At a public townhall in her district Wednesday night, after urging supporters to “resist” while Democrats have the majority and “refuse to be told that you can’t say certain things,” Greene railed against the media for what she described as a conspiracy to portray her as a “monster.”

“So for someone like me, they’re going to dig up anything they can to make me sound like a monster and a horrible person. And they’re going to report about that nonstop, but they’re never going to post about the thousands and thousands of really nice Facebook or Twitter posts that I made. Bible verses, praising someone, doing something good... They’re just going to always make sure that someone like me looks like a monster. And that’s wrong. It’s gotta stop.”

A few minutes later, a local reporter who attempted to ask Greene a question was ejected. Meredith Aldis, a reporter with local TV station WRCB, said she and her crew were threatened with arrest and escorted out despite having been invited and credentialed for the meeting. She said reporters were warned they would be thrown out if they asked questions, but she noted to Greene that she was also a “taxpayer” who had the right to speak.

For the past few years, Greene—who has made carrying around guns of all shapes and sizes part of her persona—has been a known quantity for groups that advocate for gun safety. Her tirades at rallies have targeted groups like Everytown and Moms Demand Action and her seemingly self-filmed diary-esque videos, once posted on her Facebook page, frequently promoted conspiracy theories regarding some of the most horrific mass shootings in American history.

Her assertions that school shootings from Parkland, Florida, to Newtown, Connecticut, were false flags have been extensively documented by CNN’s KFILE and Media Matters.

On Wednesday morning, Fred Guttenberg, whose daughter Jaime was murdered in a school shooting in Parkland in 2018, tweeted a video of Green chasing down and yelling at David Hogg, a Parkland survivor turned gun safety advocate, as he walked up to the U.S. Capitol. The footage, from Greene’s own YouTube page, spread quickly around the internet.
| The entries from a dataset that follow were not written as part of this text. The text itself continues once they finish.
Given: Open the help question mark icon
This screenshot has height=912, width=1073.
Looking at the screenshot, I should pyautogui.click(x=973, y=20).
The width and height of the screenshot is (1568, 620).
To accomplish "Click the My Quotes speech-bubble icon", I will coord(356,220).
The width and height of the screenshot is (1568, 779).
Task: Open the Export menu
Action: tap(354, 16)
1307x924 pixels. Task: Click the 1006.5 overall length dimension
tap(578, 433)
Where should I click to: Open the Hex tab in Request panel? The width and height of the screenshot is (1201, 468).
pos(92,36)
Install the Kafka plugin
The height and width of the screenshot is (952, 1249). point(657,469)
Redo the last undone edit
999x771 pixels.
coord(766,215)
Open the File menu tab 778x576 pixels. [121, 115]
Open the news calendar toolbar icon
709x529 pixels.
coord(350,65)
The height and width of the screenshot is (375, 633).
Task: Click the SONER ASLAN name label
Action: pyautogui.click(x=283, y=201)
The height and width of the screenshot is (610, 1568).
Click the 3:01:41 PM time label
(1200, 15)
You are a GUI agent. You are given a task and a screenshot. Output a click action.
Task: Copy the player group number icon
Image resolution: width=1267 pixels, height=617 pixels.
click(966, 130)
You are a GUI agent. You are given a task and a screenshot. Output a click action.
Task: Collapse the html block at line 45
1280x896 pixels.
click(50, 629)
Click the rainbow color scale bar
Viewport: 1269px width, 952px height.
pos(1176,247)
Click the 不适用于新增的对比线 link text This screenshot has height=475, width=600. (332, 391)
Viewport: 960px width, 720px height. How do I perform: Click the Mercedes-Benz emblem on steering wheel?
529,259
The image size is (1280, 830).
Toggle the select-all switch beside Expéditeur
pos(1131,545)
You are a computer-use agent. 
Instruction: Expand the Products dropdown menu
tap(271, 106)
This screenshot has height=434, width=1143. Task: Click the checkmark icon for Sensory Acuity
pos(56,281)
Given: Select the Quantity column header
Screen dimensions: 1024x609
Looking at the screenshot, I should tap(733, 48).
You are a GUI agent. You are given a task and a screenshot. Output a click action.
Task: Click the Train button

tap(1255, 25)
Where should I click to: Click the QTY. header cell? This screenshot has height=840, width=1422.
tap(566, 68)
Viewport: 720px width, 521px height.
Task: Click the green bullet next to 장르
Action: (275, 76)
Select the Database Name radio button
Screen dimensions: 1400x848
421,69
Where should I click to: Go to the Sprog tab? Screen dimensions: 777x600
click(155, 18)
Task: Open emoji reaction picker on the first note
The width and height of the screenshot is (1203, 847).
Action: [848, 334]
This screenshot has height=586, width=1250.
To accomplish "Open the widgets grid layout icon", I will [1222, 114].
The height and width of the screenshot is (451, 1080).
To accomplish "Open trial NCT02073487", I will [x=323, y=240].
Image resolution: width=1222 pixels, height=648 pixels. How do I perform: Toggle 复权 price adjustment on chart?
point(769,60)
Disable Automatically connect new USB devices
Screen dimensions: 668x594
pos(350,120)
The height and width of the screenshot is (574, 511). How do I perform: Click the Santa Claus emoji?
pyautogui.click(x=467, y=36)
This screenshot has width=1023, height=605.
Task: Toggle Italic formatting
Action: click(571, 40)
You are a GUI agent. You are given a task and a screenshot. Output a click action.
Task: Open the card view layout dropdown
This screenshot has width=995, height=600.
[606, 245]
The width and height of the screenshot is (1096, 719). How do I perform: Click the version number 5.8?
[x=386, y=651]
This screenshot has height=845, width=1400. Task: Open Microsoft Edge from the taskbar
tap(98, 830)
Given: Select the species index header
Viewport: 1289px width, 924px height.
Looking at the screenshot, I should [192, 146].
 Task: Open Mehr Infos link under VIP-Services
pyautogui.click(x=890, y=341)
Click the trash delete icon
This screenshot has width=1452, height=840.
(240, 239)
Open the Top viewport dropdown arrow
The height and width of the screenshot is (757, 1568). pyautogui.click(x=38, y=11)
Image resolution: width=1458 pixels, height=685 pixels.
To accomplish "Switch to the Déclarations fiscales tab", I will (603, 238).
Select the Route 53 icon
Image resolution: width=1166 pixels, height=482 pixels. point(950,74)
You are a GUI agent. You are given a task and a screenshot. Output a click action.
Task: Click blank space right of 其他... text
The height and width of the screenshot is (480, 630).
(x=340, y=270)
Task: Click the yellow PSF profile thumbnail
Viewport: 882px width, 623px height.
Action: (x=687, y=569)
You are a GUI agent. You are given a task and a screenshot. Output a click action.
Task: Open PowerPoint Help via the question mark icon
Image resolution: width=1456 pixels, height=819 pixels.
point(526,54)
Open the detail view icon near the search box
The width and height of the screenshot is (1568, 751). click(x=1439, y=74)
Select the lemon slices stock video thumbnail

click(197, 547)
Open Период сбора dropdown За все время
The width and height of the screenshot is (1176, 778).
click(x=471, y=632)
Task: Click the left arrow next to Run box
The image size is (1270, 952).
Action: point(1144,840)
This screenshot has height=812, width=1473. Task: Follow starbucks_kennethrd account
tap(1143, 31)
In the months after Parkland, one of many mass shootings she has asserted were “false flags” —that is to say, staged—Greene posted and liked posts mocking Hogg. All have now been removed, according to CNN’s KFILE.

In one undated video, Greene, wearing a black hat with a coiled yellow snake and the words “Don’t Tread on Me,” posits that the shooting in Las Vegas in 2017 was a leftist plot to end gun rights. Another, removed from her social media but unearthed by Media Matters, is less sinister and more bizarre, targeting Moms Demand Action, a gun safety group.

“All these moms that demand action—moms that demand action: You need to grow some balls,” she said in March 2018. “And the problem is you don't have balls. We need dads.”

Shannon Watts, founder of Moms Demand Action, in a statement on Wednesday called for Greene’s removal.

"Marjorie Taylor Greene should be relegated to Infowars with the other school shooting deniers, not walking the halls of Congress,” she said. “Her reckless words and actions have endangered the lives of her colleagues, survivors of mass shootings, and all Americans. She is dangerous, and needs to go now."